··· Given records ···

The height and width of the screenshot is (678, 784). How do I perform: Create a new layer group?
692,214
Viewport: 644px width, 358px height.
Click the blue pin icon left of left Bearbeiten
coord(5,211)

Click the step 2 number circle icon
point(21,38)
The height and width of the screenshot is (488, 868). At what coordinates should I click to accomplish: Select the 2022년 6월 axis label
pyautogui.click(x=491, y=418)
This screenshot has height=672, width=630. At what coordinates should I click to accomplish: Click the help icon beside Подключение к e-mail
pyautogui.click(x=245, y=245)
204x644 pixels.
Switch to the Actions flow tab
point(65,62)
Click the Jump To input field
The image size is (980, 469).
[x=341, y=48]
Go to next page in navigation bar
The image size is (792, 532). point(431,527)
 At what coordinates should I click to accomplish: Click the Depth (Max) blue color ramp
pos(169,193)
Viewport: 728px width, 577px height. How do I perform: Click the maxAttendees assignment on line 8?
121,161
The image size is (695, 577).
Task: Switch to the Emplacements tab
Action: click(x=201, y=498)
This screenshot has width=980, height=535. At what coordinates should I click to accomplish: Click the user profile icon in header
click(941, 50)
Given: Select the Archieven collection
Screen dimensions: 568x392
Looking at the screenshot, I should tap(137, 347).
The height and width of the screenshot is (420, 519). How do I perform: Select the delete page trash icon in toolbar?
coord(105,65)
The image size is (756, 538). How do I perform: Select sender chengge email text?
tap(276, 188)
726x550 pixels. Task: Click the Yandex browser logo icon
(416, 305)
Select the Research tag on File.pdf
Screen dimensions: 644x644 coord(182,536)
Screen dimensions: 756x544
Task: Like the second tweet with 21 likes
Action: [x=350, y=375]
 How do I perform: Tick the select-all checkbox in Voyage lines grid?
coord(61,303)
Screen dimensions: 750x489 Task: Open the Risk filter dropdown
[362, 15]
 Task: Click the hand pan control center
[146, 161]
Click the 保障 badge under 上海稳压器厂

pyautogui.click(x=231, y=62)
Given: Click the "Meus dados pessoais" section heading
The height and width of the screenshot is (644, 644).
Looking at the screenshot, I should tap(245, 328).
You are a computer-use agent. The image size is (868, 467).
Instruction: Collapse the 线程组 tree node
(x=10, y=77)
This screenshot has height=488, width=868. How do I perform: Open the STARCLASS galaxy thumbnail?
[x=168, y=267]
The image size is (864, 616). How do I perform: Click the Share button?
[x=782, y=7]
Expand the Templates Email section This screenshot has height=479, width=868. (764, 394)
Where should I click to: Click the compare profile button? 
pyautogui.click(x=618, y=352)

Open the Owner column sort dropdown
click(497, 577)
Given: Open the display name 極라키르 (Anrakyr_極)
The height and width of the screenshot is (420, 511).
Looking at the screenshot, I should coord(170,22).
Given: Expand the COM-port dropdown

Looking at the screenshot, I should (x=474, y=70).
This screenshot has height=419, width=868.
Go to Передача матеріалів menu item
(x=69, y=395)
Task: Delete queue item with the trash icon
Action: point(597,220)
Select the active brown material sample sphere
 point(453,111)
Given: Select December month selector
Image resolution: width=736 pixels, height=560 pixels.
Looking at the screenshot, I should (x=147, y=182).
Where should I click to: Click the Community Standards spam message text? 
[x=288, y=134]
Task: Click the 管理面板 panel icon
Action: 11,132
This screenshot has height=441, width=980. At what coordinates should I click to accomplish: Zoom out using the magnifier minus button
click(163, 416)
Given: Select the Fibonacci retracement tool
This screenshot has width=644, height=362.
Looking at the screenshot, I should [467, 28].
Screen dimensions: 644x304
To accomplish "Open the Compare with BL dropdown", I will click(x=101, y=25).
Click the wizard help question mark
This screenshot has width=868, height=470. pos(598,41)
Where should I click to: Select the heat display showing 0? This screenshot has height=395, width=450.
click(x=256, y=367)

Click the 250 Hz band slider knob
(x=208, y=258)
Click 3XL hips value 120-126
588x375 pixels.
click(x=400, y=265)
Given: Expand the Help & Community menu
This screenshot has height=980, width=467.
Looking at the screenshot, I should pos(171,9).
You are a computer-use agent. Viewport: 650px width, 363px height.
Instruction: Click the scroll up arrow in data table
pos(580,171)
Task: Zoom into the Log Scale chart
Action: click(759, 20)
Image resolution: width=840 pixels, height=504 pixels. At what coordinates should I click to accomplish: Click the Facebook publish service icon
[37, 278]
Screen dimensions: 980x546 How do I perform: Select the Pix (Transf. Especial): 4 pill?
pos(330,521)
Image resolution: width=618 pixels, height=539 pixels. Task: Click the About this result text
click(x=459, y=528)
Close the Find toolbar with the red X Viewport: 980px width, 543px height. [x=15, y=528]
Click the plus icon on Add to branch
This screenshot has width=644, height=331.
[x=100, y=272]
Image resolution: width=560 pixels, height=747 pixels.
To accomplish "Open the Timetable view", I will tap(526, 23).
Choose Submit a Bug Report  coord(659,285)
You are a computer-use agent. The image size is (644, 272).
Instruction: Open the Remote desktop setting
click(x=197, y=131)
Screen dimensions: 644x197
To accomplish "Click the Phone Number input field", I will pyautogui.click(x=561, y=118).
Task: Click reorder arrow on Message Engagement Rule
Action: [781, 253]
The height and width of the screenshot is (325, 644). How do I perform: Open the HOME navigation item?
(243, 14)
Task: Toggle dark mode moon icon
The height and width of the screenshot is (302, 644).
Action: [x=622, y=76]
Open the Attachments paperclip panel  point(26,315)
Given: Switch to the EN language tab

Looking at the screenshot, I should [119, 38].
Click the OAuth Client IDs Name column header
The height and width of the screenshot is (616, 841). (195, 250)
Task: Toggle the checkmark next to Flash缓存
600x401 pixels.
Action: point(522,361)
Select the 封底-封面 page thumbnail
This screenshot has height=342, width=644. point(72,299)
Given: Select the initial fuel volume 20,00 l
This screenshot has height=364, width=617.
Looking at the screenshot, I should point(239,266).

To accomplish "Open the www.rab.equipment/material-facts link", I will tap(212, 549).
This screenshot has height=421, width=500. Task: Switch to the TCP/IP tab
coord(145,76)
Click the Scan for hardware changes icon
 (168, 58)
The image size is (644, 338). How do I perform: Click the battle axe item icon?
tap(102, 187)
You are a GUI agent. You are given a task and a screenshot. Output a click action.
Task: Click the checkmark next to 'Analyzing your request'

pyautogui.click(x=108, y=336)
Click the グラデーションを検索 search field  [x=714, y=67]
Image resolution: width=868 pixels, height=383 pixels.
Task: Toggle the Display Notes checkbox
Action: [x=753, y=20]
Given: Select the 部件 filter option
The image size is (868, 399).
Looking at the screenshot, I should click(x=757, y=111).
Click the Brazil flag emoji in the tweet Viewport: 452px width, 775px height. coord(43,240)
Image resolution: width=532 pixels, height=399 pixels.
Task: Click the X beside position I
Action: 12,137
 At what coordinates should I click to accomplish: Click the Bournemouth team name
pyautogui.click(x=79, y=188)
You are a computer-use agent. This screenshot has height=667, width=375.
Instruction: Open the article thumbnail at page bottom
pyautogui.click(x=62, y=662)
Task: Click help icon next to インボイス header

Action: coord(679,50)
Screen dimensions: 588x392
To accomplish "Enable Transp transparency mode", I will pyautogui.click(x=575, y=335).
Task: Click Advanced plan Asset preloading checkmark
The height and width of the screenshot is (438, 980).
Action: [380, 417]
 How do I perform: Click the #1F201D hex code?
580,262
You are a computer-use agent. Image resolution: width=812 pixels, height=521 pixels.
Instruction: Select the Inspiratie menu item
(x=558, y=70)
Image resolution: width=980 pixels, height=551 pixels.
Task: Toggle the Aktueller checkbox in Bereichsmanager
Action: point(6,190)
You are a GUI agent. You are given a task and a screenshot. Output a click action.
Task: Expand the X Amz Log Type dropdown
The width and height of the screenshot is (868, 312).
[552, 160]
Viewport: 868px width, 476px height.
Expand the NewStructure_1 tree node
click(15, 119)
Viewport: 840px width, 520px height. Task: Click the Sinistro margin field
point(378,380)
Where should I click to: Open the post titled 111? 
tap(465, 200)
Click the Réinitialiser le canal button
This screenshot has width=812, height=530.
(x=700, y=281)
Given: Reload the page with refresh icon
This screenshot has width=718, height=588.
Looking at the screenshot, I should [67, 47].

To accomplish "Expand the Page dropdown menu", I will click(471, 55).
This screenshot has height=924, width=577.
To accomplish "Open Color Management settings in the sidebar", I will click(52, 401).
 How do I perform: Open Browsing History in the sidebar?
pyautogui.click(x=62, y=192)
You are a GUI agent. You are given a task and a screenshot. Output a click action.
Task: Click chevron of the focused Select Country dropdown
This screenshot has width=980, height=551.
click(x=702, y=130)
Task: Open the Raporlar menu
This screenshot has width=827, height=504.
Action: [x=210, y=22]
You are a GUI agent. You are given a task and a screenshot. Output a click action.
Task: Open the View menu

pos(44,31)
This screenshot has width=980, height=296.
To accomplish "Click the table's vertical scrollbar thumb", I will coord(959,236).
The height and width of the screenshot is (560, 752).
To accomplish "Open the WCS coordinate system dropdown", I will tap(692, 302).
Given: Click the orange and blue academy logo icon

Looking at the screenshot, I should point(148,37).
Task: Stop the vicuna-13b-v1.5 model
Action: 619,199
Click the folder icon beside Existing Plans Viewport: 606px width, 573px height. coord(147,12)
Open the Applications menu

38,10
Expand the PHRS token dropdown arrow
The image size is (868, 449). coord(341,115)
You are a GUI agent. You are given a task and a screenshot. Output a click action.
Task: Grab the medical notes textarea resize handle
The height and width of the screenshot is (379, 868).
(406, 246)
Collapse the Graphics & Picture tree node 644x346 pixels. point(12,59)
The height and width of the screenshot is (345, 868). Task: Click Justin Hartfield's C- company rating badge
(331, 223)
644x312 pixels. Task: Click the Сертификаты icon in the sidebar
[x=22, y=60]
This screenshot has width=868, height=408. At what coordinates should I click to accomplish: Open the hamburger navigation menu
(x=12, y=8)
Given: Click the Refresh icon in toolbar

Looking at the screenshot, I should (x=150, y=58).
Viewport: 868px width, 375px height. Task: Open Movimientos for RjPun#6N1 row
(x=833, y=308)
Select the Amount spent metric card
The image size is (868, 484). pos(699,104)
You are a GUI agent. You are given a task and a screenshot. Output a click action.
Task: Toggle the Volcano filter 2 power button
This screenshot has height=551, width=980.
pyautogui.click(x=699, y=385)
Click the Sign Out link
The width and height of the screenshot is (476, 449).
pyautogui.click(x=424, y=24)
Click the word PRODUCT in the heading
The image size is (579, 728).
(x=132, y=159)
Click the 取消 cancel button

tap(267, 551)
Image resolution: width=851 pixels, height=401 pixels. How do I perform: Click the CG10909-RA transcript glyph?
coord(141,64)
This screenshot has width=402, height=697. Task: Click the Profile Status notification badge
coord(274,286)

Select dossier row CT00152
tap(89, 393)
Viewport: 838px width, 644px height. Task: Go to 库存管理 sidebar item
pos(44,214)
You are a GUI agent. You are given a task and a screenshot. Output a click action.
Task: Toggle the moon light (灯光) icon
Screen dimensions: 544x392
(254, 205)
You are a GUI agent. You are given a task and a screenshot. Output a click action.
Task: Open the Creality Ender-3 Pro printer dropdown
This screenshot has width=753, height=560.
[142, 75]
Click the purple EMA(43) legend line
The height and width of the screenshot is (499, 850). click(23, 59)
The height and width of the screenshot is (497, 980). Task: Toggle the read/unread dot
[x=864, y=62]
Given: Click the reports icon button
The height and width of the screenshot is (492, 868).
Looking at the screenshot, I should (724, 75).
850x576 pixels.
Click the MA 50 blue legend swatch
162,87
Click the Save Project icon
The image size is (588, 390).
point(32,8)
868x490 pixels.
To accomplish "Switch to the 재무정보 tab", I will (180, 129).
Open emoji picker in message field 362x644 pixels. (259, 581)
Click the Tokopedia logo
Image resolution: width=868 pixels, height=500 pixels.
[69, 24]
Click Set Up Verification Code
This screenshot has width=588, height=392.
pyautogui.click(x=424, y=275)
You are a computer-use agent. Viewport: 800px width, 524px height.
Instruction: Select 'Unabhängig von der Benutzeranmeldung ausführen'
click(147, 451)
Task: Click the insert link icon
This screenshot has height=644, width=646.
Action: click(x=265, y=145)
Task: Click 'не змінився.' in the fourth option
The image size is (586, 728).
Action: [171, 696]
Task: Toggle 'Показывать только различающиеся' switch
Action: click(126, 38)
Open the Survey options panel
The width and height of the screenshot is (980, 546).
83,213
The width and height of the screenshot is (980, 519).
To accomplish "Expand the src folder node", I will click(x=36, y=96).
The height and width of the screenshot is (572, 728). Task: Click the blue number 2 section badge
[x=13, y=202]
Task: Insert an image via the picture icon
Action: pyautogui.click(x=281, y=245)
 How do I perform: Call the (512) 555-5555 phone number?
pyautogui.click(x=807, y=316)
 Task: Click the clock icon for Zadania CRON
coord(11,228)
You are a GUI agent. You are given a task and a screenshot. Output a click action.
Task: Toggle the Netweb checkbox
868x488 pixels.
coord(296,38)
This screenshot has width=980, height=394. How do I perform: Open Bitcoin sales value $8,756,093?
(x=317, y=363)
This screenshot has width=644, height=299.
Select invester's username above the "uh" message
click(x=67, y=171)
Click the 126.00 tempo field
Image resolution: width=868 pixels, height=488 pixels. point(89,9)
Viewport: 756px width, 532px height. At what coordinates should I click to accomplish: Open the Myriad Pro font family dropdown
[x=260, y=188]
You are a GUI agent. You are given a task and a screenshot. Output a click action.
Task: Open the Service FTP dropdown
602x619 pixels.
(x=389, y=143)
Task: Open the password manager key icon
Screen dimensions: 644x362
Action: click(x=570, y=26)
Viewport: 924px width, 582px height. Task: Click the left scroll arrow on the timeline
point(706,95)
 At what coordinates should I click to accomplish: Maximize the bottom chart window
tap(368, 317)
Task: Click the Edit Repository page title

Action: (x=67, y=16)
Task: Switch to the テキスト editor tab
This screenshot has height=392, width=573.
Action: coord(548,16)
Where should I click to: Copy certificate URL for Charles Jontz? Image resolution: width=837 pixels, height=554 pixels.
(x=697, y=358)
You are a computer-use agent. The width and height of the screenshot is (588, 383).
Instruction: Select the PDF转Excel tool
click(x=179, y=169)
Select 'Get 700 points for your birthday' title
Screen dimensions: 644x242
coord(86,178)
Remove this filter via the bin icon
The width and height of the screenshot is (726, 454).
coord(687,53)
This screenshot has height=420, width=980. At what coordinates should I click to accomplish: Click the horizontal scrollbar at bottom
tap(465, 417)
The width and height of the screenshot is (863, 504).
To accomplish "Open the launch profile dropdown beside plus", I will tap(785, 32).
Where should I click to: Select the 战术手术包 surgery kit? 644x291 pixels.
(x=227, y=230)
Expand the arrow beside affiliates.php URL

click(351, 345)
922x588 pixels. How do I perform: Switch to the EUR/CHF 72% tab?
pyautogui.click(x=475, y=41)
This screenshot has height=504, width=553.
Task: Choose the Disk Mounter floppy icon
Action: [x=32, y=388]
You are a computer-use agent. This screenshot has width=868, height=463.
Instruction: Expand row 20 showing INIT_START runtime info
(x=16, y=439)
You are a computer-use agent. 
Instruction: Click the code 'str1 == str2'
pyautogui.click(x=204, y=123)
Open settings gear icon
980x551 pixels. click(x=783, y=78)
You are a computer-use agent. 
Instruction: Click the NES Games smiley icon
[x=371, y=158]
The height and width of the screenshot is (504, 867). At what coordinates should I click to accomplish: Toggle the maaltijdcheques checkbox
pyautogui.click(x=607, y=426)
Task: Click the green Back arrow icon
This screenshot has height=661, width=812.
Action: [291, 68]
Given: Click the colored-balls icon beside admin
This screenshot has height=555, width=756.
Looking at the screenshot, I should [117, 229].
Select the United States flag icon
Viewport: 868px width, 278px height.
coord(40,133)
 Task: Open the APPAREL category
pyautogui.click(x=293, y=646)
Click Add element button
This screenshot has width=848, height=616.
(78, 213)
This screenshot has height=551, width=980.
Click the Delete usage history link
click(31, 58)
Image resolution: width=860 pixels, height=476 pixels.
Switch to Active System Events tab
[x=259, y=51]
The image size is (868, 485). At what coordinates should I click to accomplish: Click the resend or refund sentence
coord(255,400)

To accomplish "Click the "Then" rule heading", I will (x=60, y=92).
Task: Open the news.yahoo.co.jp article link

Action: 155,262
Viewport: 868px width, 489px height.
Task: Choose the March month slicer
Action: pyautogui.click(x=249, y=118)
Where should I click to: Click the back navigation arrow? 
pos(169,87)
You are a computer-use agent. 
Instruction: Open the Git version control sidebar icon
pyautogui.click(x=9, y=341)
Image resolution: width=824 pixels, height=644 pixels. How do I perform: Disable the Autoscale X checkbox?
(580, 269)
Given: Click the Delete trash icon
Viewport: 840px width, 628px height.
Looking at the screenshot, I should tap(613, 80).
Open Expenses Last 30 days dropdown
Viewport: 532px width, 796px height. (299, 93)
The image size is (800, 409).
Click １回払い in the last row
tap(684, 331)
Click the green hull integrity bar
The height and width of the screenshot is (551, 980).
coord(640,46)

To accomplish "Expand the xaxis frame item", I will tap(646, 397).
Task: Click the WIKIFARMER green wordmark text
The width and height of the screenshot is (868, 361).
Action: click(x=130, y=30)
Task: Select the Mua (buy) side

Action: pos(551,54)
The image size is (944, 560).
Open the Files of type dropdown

···

- Work to do -
Copy out, character for character, the stretch of the records above that opens with the line containing "This screenshot has width=980, height=535." and closes with the line containing "Looking at the screenshot, I should (x=474, y=70).", including both of those lines.

- Result for this exercise -
This screenshot has width=980, height=535. At what coordinates should I click to accomplish: Click the user profile icon in header
click(941, 50)
Given: Select the Archieven collection
Screen dimensions: 568x392
Looking at the screenshot, I should tap(137, 347).
The height and width of the screenshot is (420, 519). How do I perform: Select the delete page trash icon in toolbar?
coord(105,65)
The image size is (756, 538). How do I perform: Select sender chengge email text?
tap(276, 188)
726x550 pixels. Task: Click the Yandex browser logo icon
(416, 305)
Select the Research tag on File.pdf
Screen dimensions: 644x644 coord(182,536)
Screen dimensions: 756x544
Task: Like the second tweet with 21 likes
Action: [x=350, y=375]
 How do I perform: Tick the select-all checkbox in Voyage lines grid?
coord(61,303)
Screen dimensions: 750x489 Task: Open the Risk filter dropdown
[362, 15]
 Task: Click the hand pan control center
[146, 161]
Click the 保障 badge under 上海稳压器厂

pyautogui.click(x=231, y=62)
Given: Click the "Meus dados pessoais" section heading
The height and width of the screenshot is (644, 644).
Looking at the screenshot, I should tap(245, 328).
You are a computer-use agent. The image size is (868, 467).
Instruction: Collapse the 线程组 tree node
(x=10, y=77)
This screenshot has height=488, width=868. How do I perform: Open the STARCLASS galaxy thumbnail?
[x=168, y=267]
The image size is (864, 616). How do I perform: Click the Share button?
[x=782, y=7]
Expand the Templates Email section This screenshot has height=479, width=868. (764, 394)
Where should I click to: Click the compare profile button? 
pyautogui.click(x=618, y=352)

Open the Owner column sort dropdown
click(497, 577)
Given: Open the display name 極라키르 (Anrakyr_極)
The height and width of the screenshot is (420, 511).
Looking at the screenshot, I should coord(170,22).
Given: Expand the COM-port dropdown

Looking at the screenshot, I should (x=474, y=70).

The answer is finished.